+++ RECORDS FOR THE EXERCISE

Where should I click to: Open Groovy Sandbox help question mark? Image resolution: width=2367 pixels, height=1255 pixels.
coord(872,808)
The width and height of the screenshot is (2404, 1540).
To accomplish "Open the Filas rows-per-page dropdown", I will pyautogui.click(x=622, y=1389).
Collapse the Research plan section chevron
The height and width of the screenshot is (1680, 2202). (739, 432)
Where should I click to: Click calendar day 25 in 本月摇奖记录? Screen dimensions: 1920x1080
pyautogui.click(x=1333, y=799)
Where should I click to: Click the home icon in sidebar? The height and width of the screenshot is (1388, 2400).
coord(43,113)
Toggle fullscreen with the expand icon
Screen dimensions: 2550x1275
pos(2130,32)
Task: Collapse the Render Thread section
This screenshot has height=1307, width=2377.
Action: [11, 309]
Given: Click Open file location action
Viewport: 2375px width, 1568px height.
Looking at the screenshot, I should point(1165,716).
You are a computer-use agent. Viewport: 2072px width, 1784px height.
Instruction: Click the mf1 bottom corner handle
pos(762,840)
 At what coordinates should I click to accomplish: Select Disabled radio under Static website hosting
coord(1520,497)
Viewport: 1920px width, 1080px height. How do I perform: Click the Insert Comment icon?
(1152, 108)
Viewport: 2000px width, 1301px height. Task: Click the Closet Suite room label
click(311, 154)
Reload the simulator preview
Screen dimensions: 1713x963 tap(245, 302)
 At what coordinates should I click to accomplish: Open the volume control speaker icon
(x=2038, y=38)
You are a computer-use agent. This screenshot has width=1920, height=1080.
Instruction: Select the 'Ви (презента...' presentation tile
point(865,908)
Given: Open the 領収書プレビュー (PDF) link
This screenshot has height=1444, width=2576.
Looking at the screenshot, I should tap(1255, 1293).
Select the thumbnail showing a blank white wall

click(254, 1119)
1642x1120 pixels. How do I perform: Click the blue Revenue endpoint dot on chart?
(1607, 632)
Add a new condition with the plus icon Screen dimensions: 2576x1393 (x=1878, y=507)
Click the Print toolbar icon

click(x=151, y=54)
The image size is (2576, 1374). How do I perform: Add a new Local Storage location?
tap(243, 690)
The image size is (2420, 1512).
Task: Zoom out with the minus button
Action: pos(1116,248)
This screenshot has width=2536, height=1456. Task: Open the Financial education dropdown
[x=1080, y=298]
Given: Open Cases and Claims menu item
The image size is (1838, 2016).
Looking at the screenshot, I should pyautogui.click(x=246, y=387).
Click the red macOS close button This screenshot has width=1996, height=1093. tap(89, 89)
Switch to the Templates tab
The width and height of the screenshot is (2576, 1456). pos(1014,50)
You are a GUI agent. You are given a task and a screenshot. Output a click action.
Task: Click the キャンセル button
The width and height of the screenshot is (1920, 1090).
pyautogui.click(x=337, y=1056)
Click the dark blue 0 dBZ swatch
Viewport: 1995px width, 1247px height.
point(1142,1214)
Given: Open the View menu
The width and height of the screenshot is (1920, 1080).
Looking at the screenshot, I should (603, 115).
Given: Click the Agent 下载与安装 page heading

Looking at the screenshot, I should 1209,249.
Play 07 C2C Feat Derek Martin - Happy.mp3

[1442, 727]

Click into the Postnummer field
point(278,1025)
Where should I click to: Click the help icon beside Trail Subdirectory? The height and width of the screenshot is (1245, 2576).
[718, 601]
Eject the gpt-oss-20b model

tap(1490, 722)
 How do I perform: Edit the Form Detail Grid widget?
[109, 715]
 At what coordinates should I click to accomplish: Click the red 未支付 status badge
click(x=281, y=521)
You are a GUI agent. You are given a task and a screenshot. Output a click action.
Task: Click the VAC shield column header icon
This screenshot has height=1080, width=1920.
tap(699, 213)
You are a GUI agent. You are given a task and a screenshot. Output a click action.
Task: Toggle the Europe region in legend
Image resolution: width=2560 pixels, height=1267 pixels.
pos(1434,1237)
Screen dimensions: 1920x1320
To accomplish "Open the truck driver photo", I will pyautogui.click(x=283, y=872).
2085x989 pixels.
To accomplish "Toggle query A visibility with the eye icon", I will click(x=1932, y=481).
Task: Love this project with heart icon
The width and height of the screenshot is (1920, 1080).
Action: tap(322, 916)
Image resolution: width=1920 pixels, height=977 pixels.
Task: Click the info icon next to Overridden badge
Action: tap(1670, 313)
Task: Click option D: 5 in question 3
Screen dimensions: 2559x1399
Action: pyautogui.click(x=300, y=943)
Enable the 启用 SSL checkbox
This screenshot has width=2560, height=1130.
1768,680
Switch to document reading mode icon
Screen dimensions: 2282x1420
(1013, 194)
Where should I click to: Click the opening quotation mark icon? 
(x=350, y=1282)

++++++

» WORK TO COMPLETE
Repeat the listing above exactly, every line of it.

» TASK RESULT
Where should I click to: Open Groovy Sandbox help question mark? Image resolution: width=2367 pixels, height=1255 pixels.
coord(872,808)
The width and height of the screenshot is (2404, 1540).
To accomplish "Open the Filas rows-per-page dropdown", I will pyautogui.click(x=622, y=1389).
Collapse the Research plan section chevron
The height and width of the screenshot is (1680, 2202). (739, 432)
Where should I click to: Click calendar day 25 in 本月摇奖记录? Screen dimensions: 1920x1080
pyautogui.click(x=1333, y=799)
Where should I click to: Click the home icon in sidebar? The height and width of the screenshot is (1388, 2400).
coord(43,113)
Toggle fullscreen with the expand icon
Screen dimensions: 2550x1275
pos(2130,32)
Task: Collapse the Render Thread section
This screenshot has height=1307, width=2377.
Action: [11, 309]
Given: Click Open file location action
Viewport: 2375px width, 1568px height.
Looking at the screenshot, I should point(1165,716).
You are a computer-use agent. Viewport: 2072px width, 1784px height.
Instruction: Click the mf1 bottom corner handle
pos(762,840)
 At what coordinates should I click to accomplish: Select Disabled radio under Static website hosting
coord(1520,497)
Viewport: 1920px width, 1080px height. How do I perform: Click the Insert Comment icon?
(1152, 108)
Viewport: 2000px width, 1301px height. Task: Click the Closet Suite room label
click(311, 154)
Reload the simulator preview
Screen dimensions: 1713x963 tap(245, 302)
 At what coordinates should I click to accomplish: Open the volume control speaker icon
(x=2038, y=38)
You are a computer-use agent. This screenshot has width=1920, height=1080.
Instruction: Select the 'Ви (презента...' presentation tile
point(865,908)
Given: Open the 領収書プレビュー (PDF) link
This screenshot has height=1444, width=2576.
Looking at the screenshot, I should tap(1255, 1293).
Select the thumbnail showing a blank white wall

click(254, 1119)
1642x1120 pixels. How do I perform: Click the blue Revenue endpoint dot on chart?
(1607, 632)
Add a new condition with the plus icon Screen dimensions: 2576x1393 (x=1878, y=507)
Click the Print toolbar icon

click(x=151, y=54)
The image size is (2576, 1374). How do I perform: Add a new Local Storage location?
tap(243, 690)
The image size is (2420, 1512).
Task: Zoom out with the minus button
Action: pos(1116,248)
This screenshot has width=2536, height=1456. Task: Open the Financial education dropdown
[x=1080, y=298]
Given: Open Cases and Claims menu item
The image size is (1838, 2016).
Looking at the screenshot, I should pyautogui.click(x=246, y=387).
Click the red macOS close button This screenshot has width=1996, height=1093. tap(89, 89)
Switch to the Templates tab
The width and height of the screenshot is (2576, 1456). pos(1014,50)
You are a GUI agent. You are given a task and a screenshot. Output a click action.
Task: Click the キャンセル button
The width and height of the screenshot is (1920, 1090).
pyautogui.click(x=337, y=1056)
Click the dark blue 0 dBZ swatch
Viewport: 1995px width, 1247px height.
point(1142,1214)
Given: Open the View menu
The width and height of the screenshot is (1920, 1080).
Looking at the screenshot, I should (603, 115).
Given: Click the Agent 下载与安装 page heading

Looking at the screenshot, I should 1209,249.
Play 07 C2C Feat Derek Martin - Happy.mp3

[1442, 727]

Click into the Postnummer field
point(278,1025)
Where should I click to: Click the help icon beside Trail Subdirectory? The height and width of the screenshot is (1245, 2576).
[718, 601]
Eject the gpt-oss-20b model

tap(1490, 722)
 How do I perform: Edit the Form Detail Grid widget?
[109, 715]
 At what coordinates should I click to accomplish: Click the red 未支付 status badge
click(x=281, y=521)
You are a GUI agent. You are given a task and a screenshot. Output a click action.
Task: Click the VAC shield column header icon
This screenshot has height=1080, width=1920.
tap(699, 213)
You are a GUI agent. You are given a task and a screenshot. Output a click action.
Task: Toggle the Europe region in legend
Image resolution: width=2560 pixels, height=1267 pixels.
pos(1434,1237)
Screen dimensions: 1920x1320
To accomplish "Open the truck driver photo", I will pyautogui.click(x=283, y=872).
2085x989 pixels.
To accomplish "Toggle query A visibility with the eye icon", I will click(x=1932, y=481).
Task: Love this project with heart icon
The width and height of the screenshot is (1920, 1080).
Action: tap(322, 916)
Image resolution: width=1920 pixels, height=977 pixels.
Task: Click the info icon next to Overridden badge
Action: tap(1670, 313)
Task: Click option D: 5 in question 3
Screen dimensions: 2559x1399
Action: pyautogui.click(x=300, y=943)
Enable the 启用 SSL checkbox
This screenshot has width=2560, height=1130.
1768,680
Switch to document reading mode icon
Screen dimensions: 2282x1420
(1013, 194)
Where should I click to: Click the opening quotation mark icon? 
(x=350, y=1282)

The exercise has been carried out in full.